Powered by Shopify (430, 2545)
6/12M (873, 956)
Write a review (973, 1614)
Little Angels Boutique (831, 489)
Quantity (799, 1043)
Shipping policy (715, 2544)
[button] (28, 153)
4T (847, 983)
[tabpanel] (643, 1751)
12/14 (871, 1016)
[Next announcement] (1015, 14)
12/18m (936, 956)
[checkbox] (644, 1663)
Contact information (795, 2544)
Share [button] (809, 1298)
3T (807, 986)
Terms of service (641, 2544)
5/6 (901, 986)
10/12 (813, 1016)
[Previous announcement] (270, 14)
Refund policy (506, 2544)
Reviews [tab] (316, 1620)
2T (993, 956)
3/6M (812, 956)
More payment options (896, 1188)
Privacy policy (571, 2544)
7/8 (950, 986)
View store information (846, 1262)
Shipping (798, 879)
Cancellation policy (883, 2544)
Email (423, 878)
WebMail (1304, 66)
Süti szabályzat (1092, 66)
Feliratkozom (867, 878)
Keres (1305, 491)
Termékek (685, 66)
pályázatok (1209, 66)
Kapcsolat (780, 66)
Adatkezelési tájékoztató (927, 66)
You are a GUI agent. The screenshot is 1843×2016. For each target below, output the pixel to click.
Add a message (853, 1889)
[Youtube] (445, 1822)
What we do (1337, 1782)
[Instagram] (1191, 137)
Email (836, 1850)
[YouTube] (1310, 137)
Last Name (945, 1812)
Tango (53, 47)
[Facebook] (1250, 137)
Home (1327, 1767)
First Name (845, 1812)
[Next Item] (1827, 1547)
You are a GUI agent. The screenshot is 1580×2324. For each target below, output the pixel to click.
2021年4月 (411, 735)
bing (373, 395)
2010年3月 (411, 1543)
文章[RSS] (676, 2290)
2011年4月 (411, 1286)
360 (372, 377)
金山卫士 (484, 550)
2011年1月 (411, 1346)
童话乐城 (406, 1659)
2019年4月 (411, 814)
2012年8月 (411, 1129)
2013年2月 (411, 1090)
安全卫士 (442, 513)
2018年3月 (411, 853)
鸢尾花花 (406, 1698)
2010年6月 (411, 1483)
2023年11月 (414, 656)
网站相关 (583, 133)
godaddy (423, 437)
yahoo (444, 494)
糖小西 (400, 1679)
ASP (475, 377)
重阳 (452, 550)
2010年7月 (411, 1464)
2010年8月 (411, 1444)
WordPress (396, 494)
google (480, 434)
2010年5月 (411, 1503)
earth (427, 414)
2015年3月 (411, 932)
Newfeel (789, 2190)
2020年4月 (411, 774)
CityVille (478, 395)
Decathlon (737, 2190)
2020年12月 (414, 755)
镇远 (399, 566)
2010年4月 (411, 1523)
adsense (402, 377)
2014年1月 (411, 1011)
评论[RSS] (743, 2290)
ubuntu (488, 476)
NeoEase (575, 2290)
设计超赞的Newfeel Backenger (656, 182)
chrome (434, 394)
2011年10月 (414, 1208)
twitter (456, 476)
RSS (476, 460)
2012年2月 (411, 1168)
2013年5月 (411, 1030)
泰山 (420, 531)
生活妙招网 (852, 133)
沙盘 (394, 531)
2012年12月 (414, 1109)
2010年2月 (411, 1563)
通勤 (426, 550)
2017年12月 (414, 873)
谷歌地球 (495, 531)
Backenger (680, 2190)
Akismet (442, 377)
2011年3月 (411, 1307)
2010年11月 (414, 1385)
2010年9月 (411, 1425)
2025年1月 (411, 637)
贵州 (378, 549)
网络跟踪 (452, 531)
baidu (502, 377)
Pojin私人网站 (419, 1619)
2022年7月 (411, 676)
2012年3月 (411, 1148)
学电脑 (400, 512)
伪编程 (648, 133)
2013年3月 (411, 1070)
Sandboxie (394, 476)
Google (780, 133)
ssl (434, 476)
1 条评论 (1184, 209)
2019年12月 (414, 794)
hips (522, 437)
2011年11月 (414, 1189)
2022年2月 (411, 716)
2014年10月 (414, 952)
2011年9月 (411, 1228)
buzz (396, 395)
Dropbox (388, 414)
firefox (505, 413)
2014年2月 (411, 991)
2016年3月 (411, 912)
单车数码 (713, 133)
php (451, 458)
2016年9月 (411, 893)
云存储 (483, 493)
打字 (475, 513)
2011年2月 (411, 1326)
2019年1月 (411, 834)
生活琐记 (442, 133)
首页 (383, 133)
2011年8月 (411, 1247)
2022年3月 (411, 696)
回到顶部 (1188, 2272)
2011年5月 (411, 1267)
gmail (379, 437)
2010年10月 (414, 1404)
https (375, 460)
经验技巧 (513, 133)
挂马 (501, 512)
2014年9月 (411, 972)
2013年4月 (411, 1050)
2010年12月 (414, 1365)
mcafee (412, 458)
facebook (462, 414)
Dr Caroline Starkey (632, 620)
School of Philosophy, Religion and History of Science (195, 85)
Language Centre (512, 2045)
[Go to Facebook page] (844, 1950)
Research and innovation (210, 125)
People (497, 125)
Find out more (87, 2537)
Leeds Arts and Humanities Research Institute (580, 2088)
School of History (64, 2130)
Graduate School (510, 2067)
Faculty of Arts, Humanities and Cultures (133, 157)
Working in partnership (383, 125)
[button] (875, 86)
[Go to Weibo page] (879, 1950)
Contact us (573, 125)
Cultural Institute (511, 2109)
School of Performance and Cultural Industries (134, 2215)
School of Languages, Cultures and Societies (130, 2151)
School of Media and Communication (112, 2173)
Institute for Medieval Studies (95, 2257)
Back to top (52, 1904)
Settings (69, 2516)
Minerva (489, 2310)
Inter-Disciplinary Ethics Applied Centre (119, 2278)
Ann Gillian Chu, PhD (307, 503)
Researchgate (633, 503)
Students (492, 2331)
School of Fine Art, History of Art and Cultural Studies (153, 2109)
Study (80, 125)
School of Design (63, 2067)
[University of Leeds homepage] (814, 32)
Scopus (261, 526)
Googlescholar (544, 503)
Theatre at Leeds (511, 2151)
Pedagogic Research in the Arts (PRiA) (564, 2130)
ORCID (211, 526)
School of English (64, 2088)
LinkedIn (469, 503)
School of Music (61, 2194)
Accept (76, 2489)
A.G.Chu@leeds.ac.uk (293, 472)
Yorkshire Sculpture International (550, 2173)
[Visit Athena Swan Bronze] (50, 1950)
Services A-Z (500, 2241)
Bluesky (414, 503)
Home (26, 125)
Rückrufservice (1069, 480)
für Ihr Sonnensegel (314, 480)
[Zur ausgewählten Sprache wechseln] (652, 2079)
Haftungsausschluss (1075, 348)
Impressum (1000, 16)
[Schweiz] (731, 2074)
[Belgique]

- **What needs to be done**
Please state how many lines in the material above include the word "screenshot". Nothing but the number is wanted.

- **Reply**
2